Hello, I am అభిరామ్ ముళ్ళపూడి (Abhiram Mullapudi). I develop autonomous water systems; think self-driving cars, but for water infrastructure. These autonomous water systems will monitor and operate themselves to mitigate flash floods, ensure access to safe drinking water, and improve the efficiency of water treatment processes. I currently work at Xylem Vue as a Hydraulic Optimization and Control Engineer. At my job, I design machine learning algorithms and develop software for distilling actionable intelligence from data. In addition, I develop firmware and hardware for wireless monitoring of water networks. I have a Ph.D. in civil engineering, specializing in intelligent systems, from the University of Michigan, Ann Arbor, where I was fortunate to have been advised by Prof. Branko Kerkez. I did my bachelor's in civil engineering at Amrita Viswavidhya Peetham, Coimbatore.
I am a design nerd. I enjoy learning about urban systems, graphic design (especially fonts), and architecture. I like typesetting documents in LaTex. I also collect fountain pens and mechanical pencils. I am passionate about open source science and software; I extensively use and contribute to open-source tools. I enjoy tinkering with microcontrollers and sensors. I am obsessed with coffee and all its derivatives. I enjoy traveling, hiking, and exploring different cuisines. I love playing video games and reading fiction and occasionally non-fiction. I am currently learning French and Chess.
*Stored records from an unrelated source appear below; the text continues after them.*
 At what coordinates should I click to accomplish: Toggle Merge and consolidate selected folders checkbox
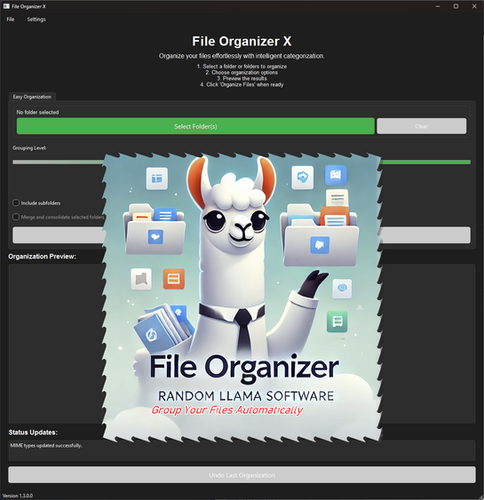(x=16, y=217)
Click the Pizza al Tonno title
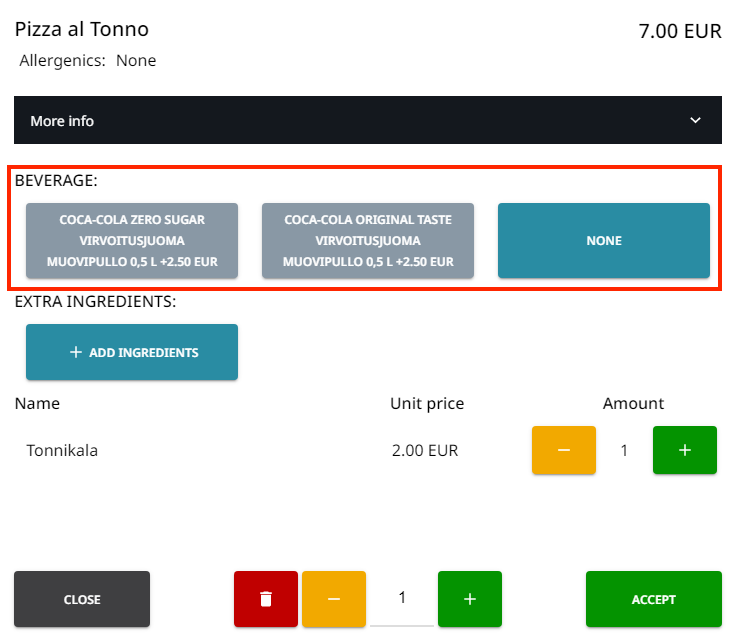The width and height of the screenshot is (731, 639). pyautogui.click(x=82, y=30)
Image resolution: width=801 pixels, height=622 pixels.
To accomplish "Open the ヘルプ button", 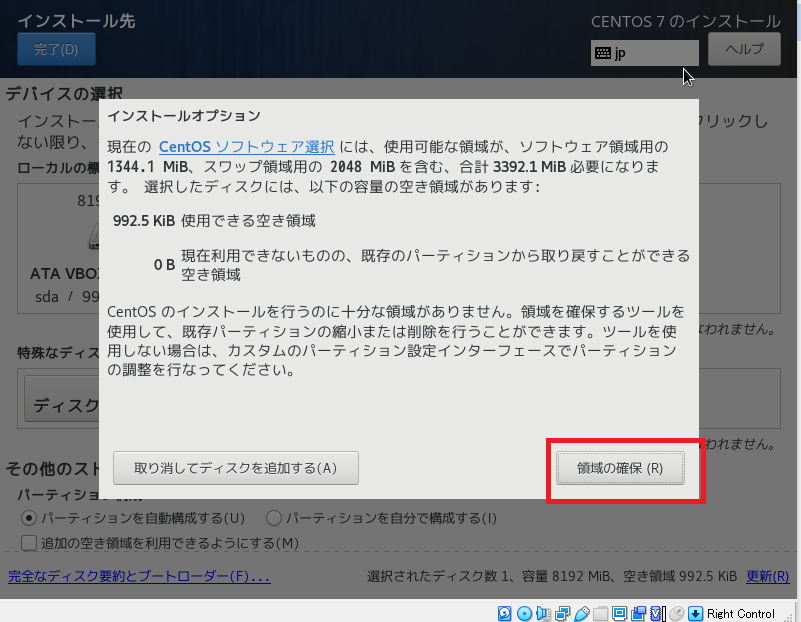I will coord(744,49).
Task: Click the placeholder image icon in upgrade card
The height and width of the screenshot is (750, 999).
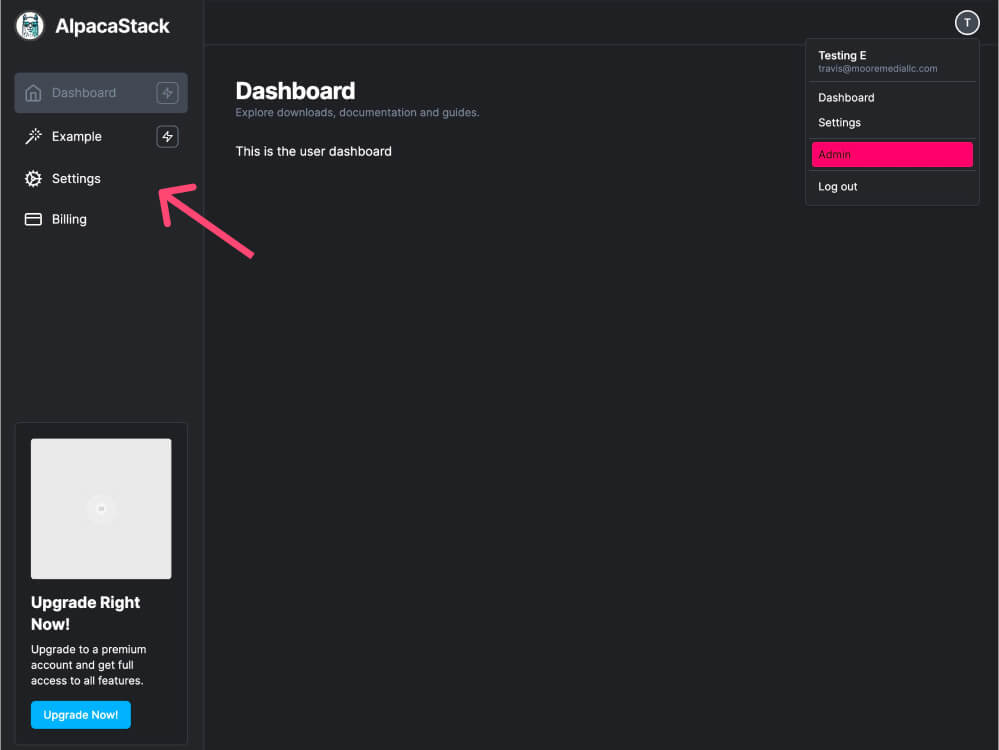Action: (101, 508)
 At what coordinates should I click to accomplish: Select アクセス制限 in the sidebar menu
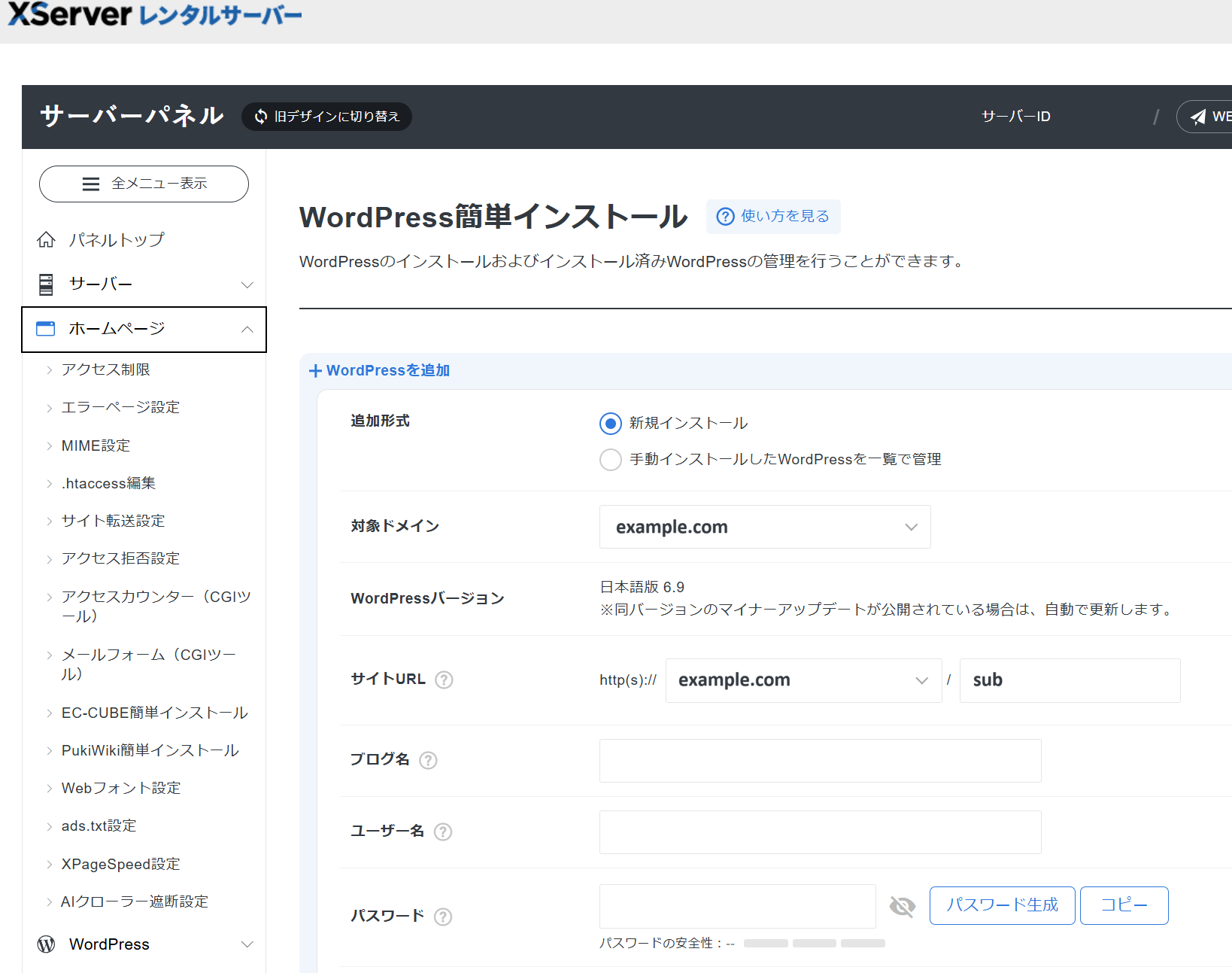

I am interested in optimization, real-time control, and machine learning, and their application for addressing water challenges. I also enjoy building wireless sensor networks: designing backend infrastructure, prototyping sensors, and laying out custom hardware.
In preparation, 2022
pystorms provides a curated collection of stormwater control scenarios to enable the development and quantitative comparison of stormwater control algorithms.
Urban Water Journal, 2022
Real-time control improves the nutrient capture efficiency of bioretention cells, and thus reducing the size of bioretention cells needed for nutrient removal.
Environmental Modelling and Software, 2021
StormReactor is a python package for updating pollutant concentrations in EPA-SWMM durng simulations.
Journal of Open Source Software, 2020
pyswmm is a python wrapper for interfacing with US EPA's Stormwater Management Model.
Advances in Water Resources, 2020
Reinforcement learning can be used for creating autonomous stormwater systems that can dynamically change their behavior based on the state of the watershed for achieving system scale objectives.
Journal of Open Source Software, 2019
Anomalies in the streaming data can be detected by estimating the shift in the structure of the random forest caused by the addition of a new data point.
Environmental Science: Water Research and Technology, 2017
By re-imagining physical watersheds as a network of interconnected systems, they can be dynamically reconfigured in real-time to target the removal of specific pollutants.